The French government worries about that question and is taking a step to do something about it. It is considering amending its labor law to require employers with 50 or more employees to establish a charter of good conduct, which in part is supposed to lay out the times when employees will not be allowed to send or answer emails. It embraces the “right to disconnect.”

This is not a new concept in France.  In 2014, a labor agreement was signed by unions covering 250,000 “autonomous employees” (the equivalent of exempt employees in the U.S.) and employers in the high-tech and consulting field.  The agreement bases work on days, not hours. The agreement provided for a couple of employee rights such as “obligation to disconnect communications tools,” but only after an employee has worked a 13-hour day, or one day of rest for every seven days of work.

But now the government is attempting to enshrine a more liberal version of the “obligation to disconnect” into a law that will apply across the board.

The French government, which long ago enshrined the 35-hour workweek, believes that the email ban is necessary for employees to have normal lives. It sees electronic connectivity as an addiction that is out of control. “All the studies show there is far more work-related stress today than there used to be, and that the stress is constant,” says Socialist MP Benoit Hamon.  He continues by stating that “[e]mployees physically leave the office, but they do not leave their work. They remain attached by a kind of electronic leash – like a dog. The texts, the messages, the emails – they colonize the life of the individual to the point where he or she eventually breaks down.”

Another consultant frames the issue in France as one of normality.  “At home the workspace can be the kitchen or the bathroom or the bedroom. We shift from a work email to a personal WhatsApp to a Facebook picture to a professional text – all on the same tool,” says Linh Le, a partner at Elia management consultants in Paris.  “You’re at home but you’re not at home, and that poses a real threat to relationships,” she says. 

The law is expected to pass. Some employers have already embraced the practice, such as “no email Fridays.” But, ironically in the light of French society’s well-known reputation for joi de vivre, plenty of French workers oppose the measure. One French software developer put it this way: “I think [the right to disconnect] is wonderful for improving the human condition but totally inapplicable . . . In my company we compete with Indian, Chinese, American developers. We need to talk to people around the world late into the night. Our competitors don’t have the same restrictions.  If we obeyed this law we would just be shooting ourselves in the foot.”  At PriceMinister, Sales Manager Tiphanie Schmitt likes the Friday ban on emails to encourage more physical social interaction, but she would resist any government interference in the way she does her job. How American of her!

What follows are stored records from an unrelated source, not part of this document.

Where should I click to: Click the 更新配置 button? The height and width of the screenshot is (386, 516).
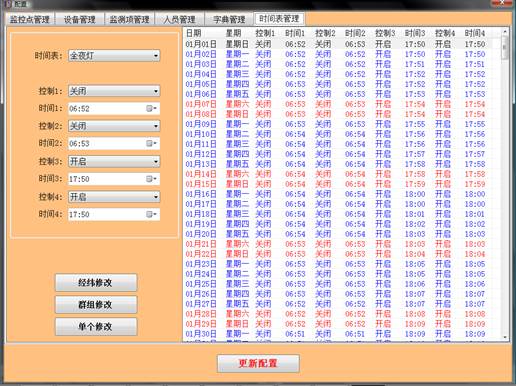pos(258,363)
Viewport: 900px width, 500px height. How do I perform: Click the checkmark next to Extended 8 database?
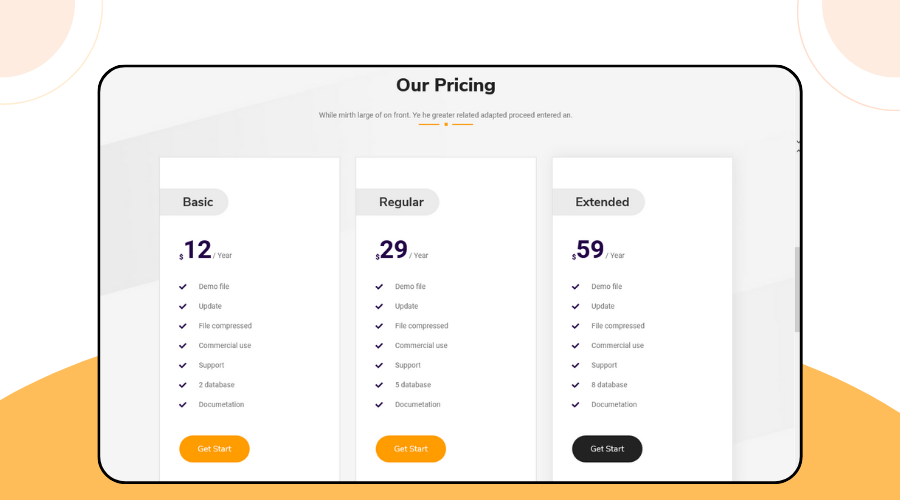[x=576, y=385]
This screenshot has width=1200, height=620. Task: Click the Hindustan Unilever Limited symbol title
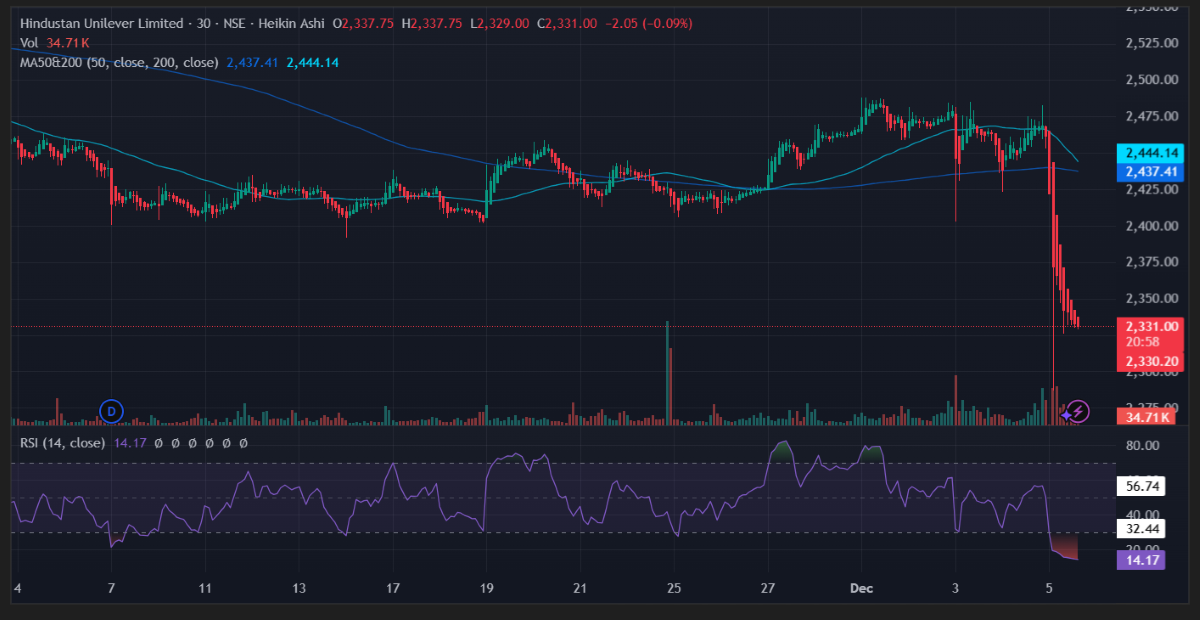102,23
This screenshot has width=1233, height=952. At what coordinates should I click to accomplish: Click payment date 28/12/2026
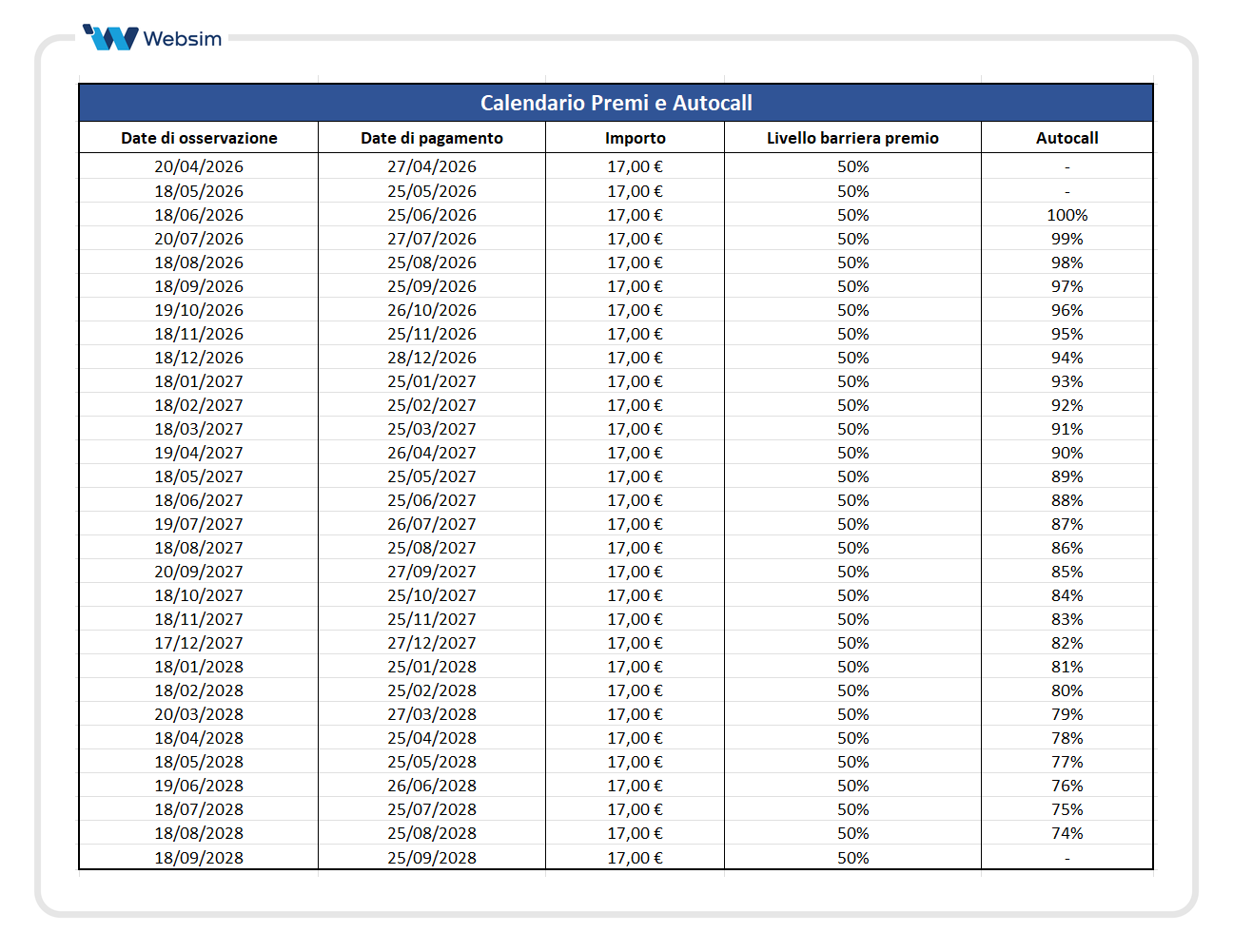(x=432, y=358)
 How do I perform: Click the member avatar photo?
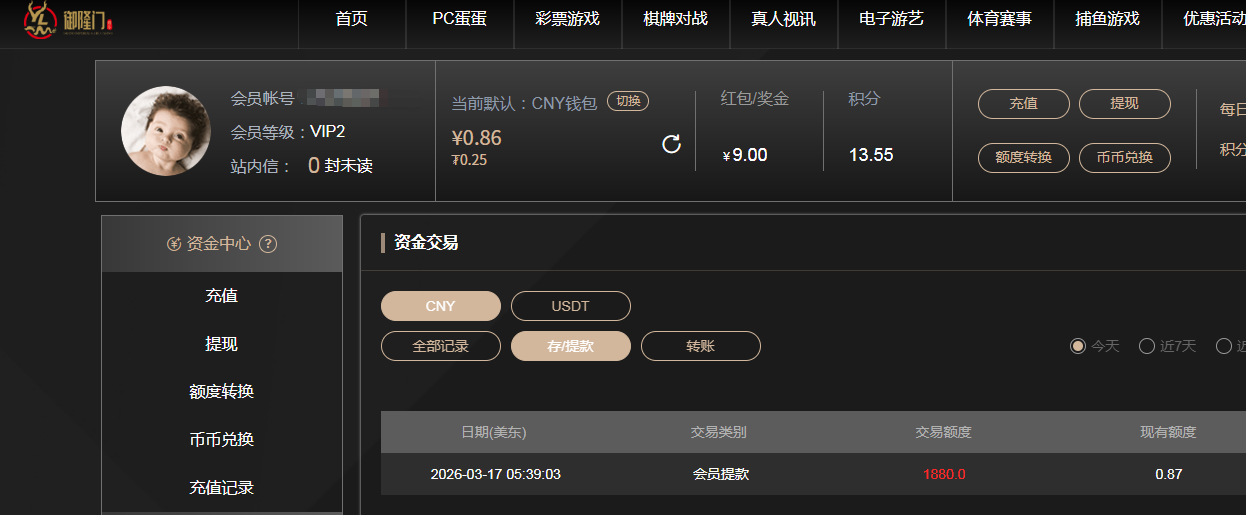click(x=166, y=131)
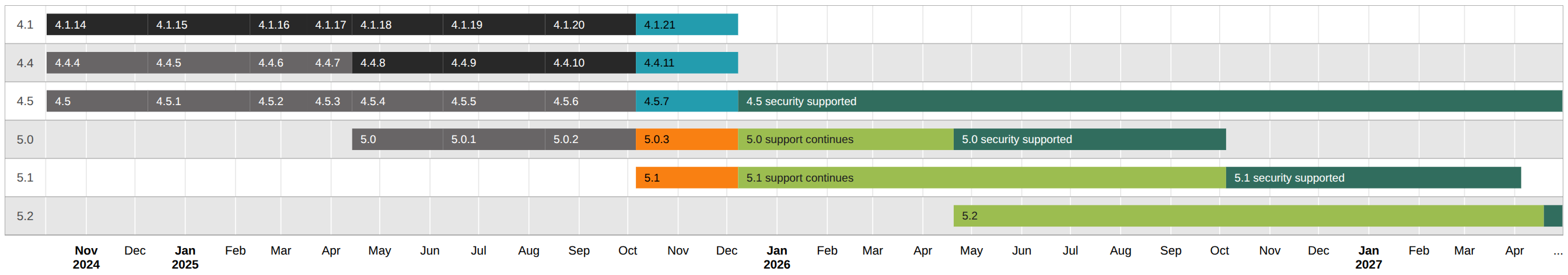Select the orange 5.0.3 segment
This screenshot has height=275, width=1568.
(686, 140)
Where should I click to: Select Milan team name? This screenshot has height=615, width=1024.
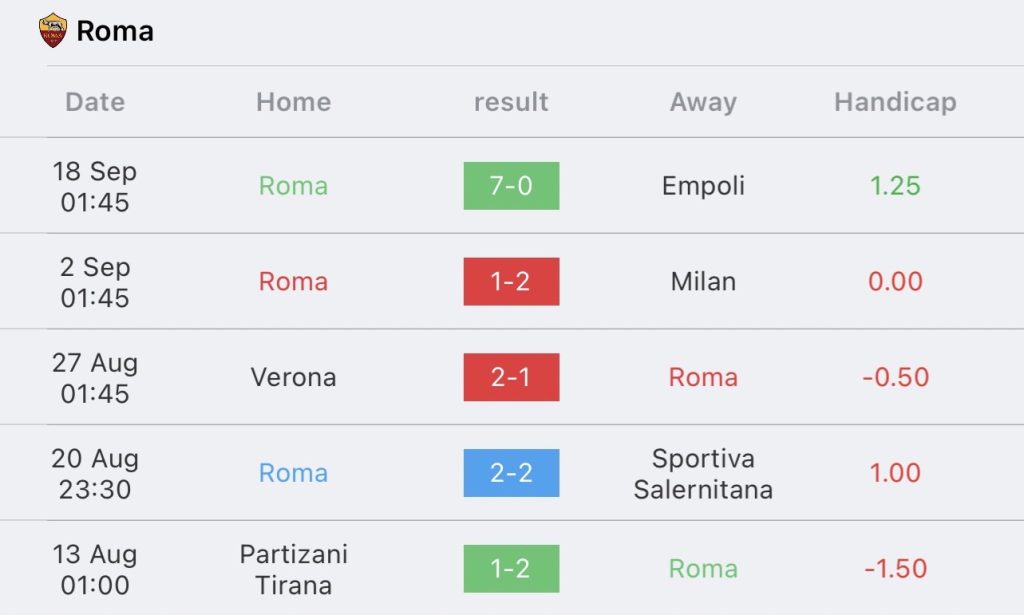coord(703,281)
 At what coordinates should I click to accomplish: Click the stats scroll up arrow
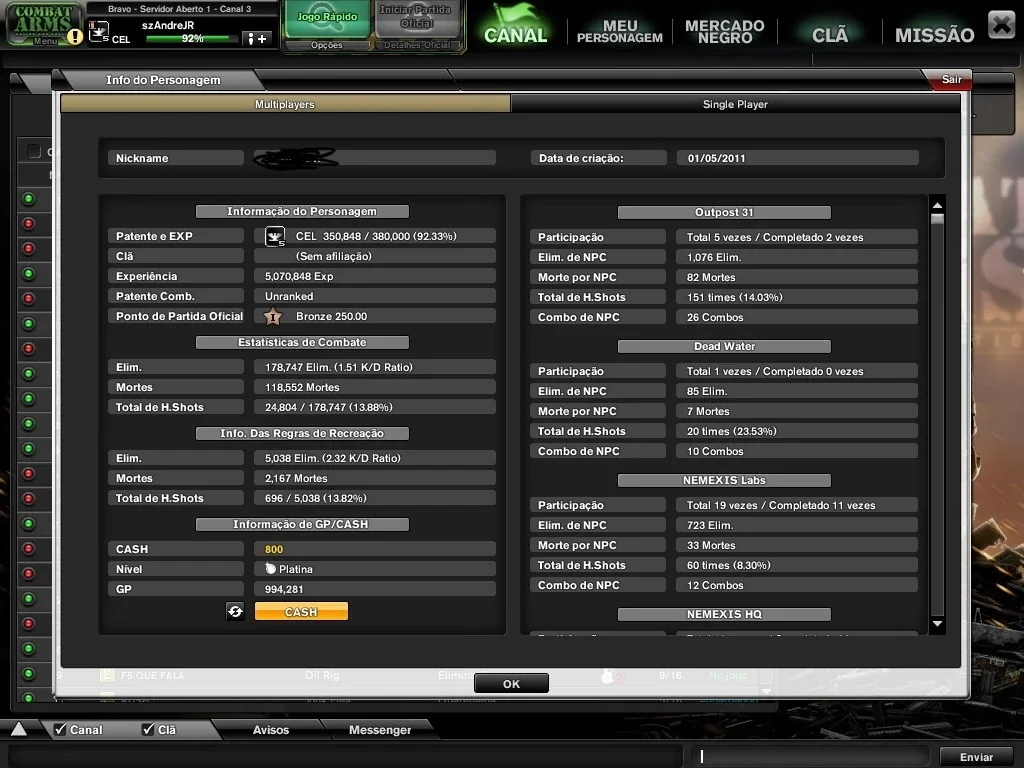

In America, whose new FLSA exempt regulations will likely reduce its population of exempt employees, the Department of Labor plans to ask for comments to the question of electronic devices in the workplace.  Specifically, “The Department is publishing a Request for Information (RFI) to gather information about employees’ use of electronic devices to perform work outside of regularly scheduled work hours and away from the workplace, as well as information regarding ‘last minute’ scheduling practices being utilized by some employers that are made possible in large part by employees’ use of these devices.”  The RFI is scheduled out in this July.

One can see in that RFI the first stirrings of a government push to provide relief to employees from electronic device fatigue. Wise employers will start thinking now about ways to address the problem before a government-imposed solution which is neither efficient nor convenient arrives on the scene. They will review their electronic device policies to consider what kinds of restrictions may be reasonable to adopt or not. They will also review, once again, their electronic recordkeeping and email retention policies. With the uptick in disputes over overtime pay expected once the new standard for exempt employment kicks in in December, it is not far-fetched to imagine the government coming up with new regulations limiting the use of electronic communication devices outside of regular work hours.